Attorney: Girl forced by state agent to admit guilt or go to jail for 72 hours

JACKSONVILLE, Fla. – A 17-year-old girl is facing the possibility of being expelled from high school after she was observed by an agent with the state Division of Alcoholic Beverages and Tobacco moving a cup of beer at a tailgate outside EverBank Field before the Jacksonville Jaguars home game on Sept. 11. 

The teenager, who asked not to be named, broke off from her parents before the first Jaguars game of the season to go hang out with her friends at a tailgate. 

Seconds after the girl moved a cup on a beer pong table, she was surrounded and then threatened by an agent, the family's attorney, Rick Block, said. 

"You're detaining a 17-year-old girl who has never been in trouble in her life, for allegedly moving (it). She must have drank out of it, right?" Block asked the agent. "He said, 'No she didn't drink out of it. We are charging her with possession. She took possession of the cup. She moved it on a table. That is physical possession.'"

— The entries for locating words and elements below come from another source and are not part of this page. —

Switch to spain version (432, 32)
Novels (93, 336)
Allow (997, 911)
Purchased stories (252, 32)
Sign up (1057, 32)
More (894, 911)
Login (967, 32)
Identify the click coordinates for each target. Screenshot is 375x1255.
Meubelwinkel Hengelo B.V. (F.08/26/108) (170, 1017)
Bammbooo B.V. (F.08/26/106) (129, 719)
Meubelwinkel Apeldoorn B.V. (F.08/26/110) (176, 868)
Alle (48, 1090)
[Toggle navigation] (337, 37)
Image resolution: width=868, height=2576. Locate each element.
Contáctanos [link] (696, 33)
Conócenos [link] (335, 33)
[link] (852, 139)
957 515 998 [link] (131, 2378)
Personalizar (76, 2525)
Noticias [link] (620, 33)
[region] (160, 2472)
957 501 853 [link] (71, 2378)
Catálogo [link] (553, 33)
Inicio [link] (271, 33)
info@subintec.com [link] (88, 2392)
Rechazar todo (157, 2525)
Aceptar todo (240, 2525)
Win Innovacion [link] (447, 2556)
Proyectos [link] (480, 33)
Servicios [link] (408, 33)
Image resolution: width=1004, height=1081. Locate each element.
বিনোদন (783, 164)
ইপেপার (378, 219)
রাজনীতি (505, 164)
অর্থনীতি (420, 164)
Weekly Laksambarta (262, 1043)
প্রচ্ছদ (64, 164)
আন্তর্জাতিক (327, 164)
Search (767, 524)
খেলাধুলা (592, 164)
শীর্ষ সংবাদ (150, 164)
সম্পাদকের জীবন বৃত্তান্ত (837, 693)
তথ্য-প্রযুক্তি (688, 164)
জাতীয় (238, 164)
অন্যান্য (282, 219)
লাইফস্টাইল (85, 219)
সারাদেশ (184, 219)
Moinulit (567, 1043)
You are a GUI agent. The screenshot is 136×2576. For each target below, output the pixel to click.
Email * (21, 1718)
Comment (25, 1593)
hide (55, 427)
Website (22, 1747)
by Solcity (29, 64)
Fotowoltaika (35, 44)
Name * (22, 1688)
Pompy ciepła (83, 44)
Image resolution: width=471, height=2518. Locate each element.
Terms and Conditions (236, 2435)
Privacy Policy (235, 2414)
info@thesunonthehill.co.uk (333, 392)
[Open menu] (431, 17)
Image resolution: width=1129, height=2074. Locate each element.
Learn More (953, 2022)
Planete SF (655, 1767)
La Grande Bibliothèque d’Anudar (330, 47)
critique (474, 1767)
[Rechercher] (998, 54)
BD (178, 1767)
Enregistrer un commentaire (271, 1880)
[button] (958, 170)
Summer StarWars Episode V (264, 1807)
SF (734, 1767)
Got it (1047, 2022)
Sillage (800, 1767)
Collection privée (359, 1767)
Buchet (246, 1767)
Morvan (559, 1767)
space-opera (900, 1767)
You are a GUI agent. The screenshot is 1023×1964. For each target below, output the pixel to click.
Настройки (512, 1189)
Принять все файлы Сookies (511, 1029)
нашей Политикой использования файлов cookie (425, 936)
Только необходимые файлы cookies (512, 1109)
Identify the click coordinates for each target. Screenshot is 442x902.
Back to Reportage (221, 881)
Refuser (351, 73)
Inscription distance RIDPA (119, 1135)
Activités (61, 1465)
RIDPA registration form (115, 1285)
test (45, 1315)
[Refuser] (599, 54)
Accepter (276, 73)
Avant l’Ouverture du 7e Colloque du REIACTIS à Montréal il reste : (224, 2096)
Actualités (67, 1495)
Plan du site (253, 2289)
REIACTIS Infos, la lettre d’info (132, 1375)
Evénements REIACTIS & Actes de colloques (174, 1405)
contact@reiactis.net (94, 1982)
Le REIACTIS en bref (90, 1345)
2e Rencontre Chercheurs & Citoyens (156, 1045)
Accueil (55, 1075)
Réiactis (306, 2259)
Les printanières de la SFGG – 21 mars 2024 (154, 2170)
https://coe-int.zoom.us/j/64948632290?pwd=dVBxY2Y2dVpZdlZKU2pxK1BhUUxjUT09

According to Block, the state agent told the teen she could admit guilt by signing a citation or spend 72 hours in jail. She signed the document, including signing that she was under duress.

Within 24 hours after signing the document, her school was alerted.

"She's the captain of the cheerleaders at her school. They were talking about taking her off the team. They were talking about suspending her from school," Block said. 

According to Florida law, if someone under 21 possesses alcohol in any way, the person can have the driver's license taken away until age 21, go to jail for up to 60 days and be fined $500. 

This goes beyond his client's story, Block said. 

"If I take my son to Publix, and tell him to get a six-pack of beer for me and put it in the cart for me, he's committing a crime? And he said, 'yes,'" Block said. "Obviously, it's meant for good purposes. We don't want our minors out there possessing and drinking alcohol. But it's not meant for something like this. Picking up a cup and moving it on a table? The law does have some common sense. Apparently, there are some police officers that don't." 

News4Jax was told the family could go to teen court or get rid of the charge by subjecting her to sanctions in teen court or they will tell the state attorney that they won't agree to teen court and she could be charged. Then, there would be a trial to prove that she committed a crime. 

If she is charged for picking up the cup, it could follow her for the rest of her life.